Hastalıkların günümüz imkanlarıyla çözümlenemediği zamanlarda, halk hekimleri ve kocakarı ilaçlarıyla deva olunmaya çalışılırdı. Geçmiş kültürlerden gelmekte olan bu tedavileri bu işlere uzmanlaşmış kendilerini kabul ettirmiş kişilerce yapılırdı. Hatta gerektiği anda cerrahi müdahaleye kadar gidebilenlerde çıkardı. Biyolojik ve doğal yöntemler uygulandığı gibi boş inanış ve büyü yolunada gidildiği olurdu. Bazı tedavi yöntemleri bazı köylerde seyrekde olsa tedavi ettirile gelmektedir.
Teknoloji bize pek çok kolaylıklar sağlıyor, ama bedelini de gerek parasal yük olarak, gerekse doğanın yıpranmasına katlanarak ödüyoruz. Bu nedenle olsa gerek son yıllarda insanlarda doğala ve doğaya dönüş istekleri ağır basmaya başladı.Şifalı bitkiler hayli zamandır bizde ve dünyada popüler olmaya devam ediyo. Bir anlamda eskiye dönüş özlemi olsa gerek...

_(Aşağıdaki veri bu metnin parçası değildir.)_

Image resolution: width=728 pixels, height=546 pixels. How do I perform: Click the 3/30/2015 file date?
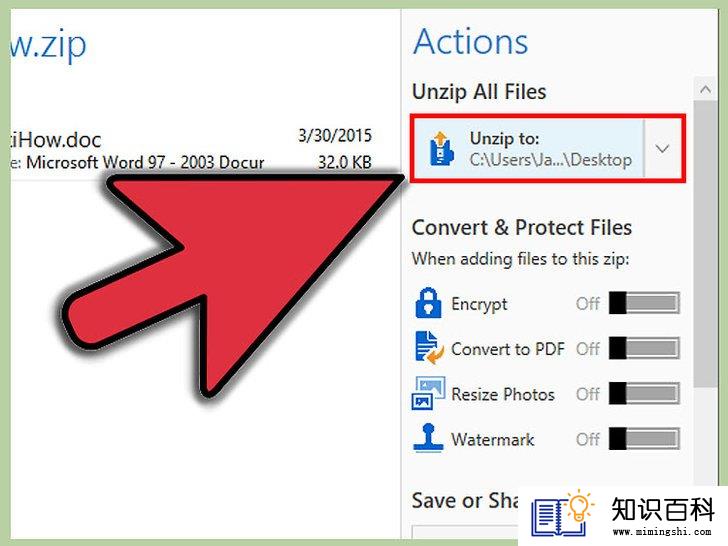point(335,136)
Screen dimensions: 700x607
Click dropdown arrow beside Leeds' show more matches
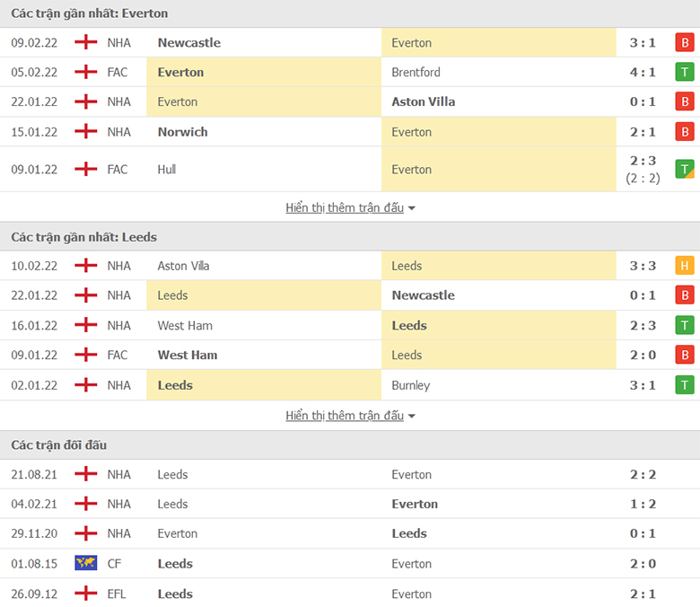click(412, 417)
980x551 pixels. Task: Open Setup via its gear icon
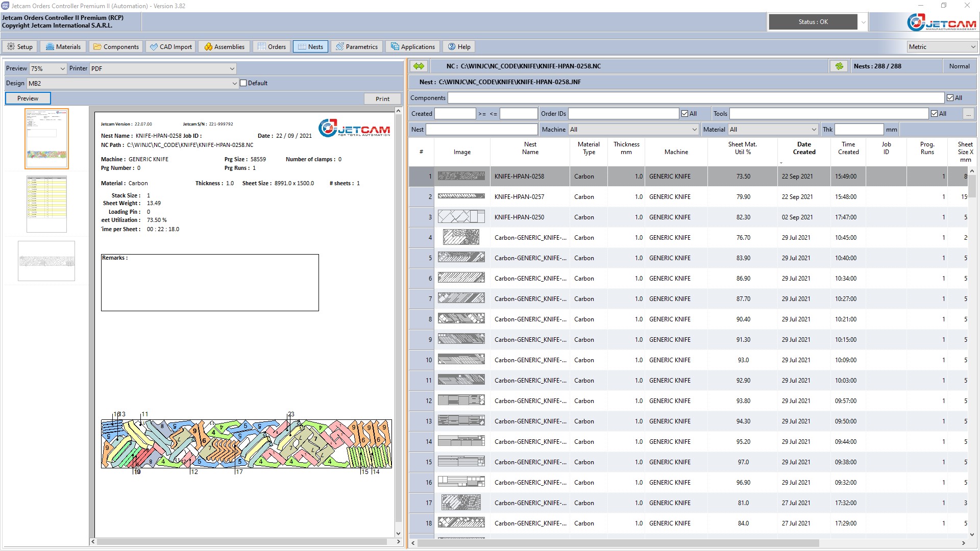click(x=11, y=47)
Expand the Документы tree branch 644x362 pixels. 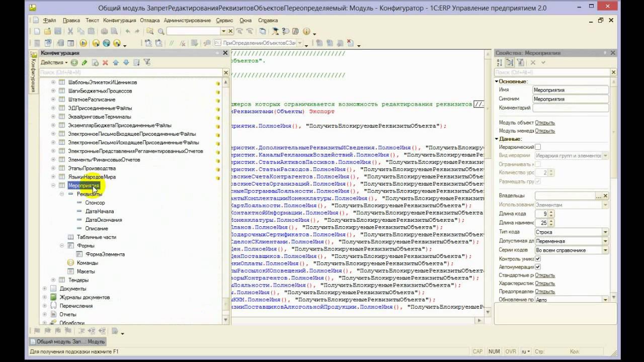(45, 289)
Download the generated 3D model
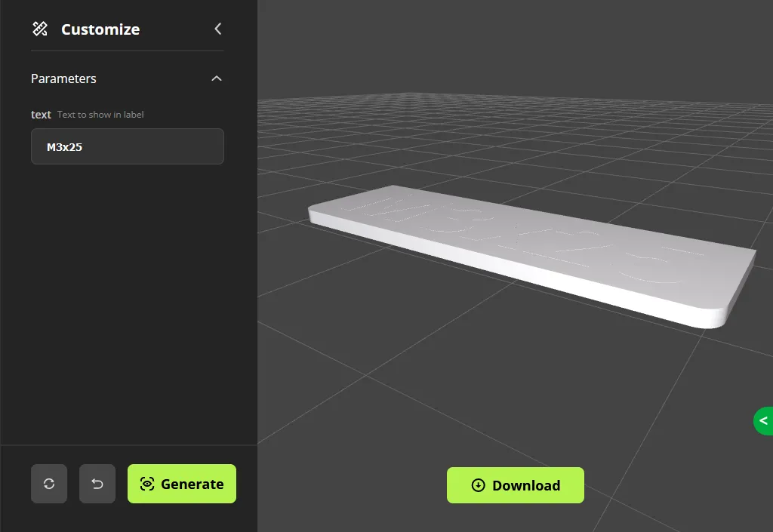773x532 pixels. (x=516, y=485)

Anadolu’nun, bulunduğu geniş coğrafya içinde bitki örtüsü açısından zengin bir çeşitliliğe sahip olduğu biliniyor. Bu nedenle, bizde kökleri tarih öncesine kadar dayanan bir şifalı bitkiler kültürü gelişmiştir. Öyle ki Milattan önceki yıllarda (MÖ 3000 gibi) bitkilerle tedavi yöntemlerinden pek çoğu günümüze kadar aynısıyla uygulana gelmiştir. Boğazköy’de yapılan kazılarda çıkan kil tabletlerdeki bilgilerden Hititlerin mazı, sarımsak, hardal, meyan kökü, oğul otu, haşhaş (Hitit dilinde haşika) , banotu, badem gibi pek çok bitkinin hastalıkların tedavisinde bilinçli bir şekilde kullanılmakta olduğu anlaşılmaktadır. Daha sonraki dönemlerde Anadolu üzerinden gelip geçen diğer uygarlıkların da katkısıyla beslenen bu bilgilerin kulaktan kulağa yayıldığını ve kırsal kesimlerde özellikle yaşlı kadınlar tarafından belleklerde tutulduğunu, bu nedenle de bitki karışımlarıyla yapılan tedavi şekline koca karı ilacı denilmiş olduğunu sanmaktayım.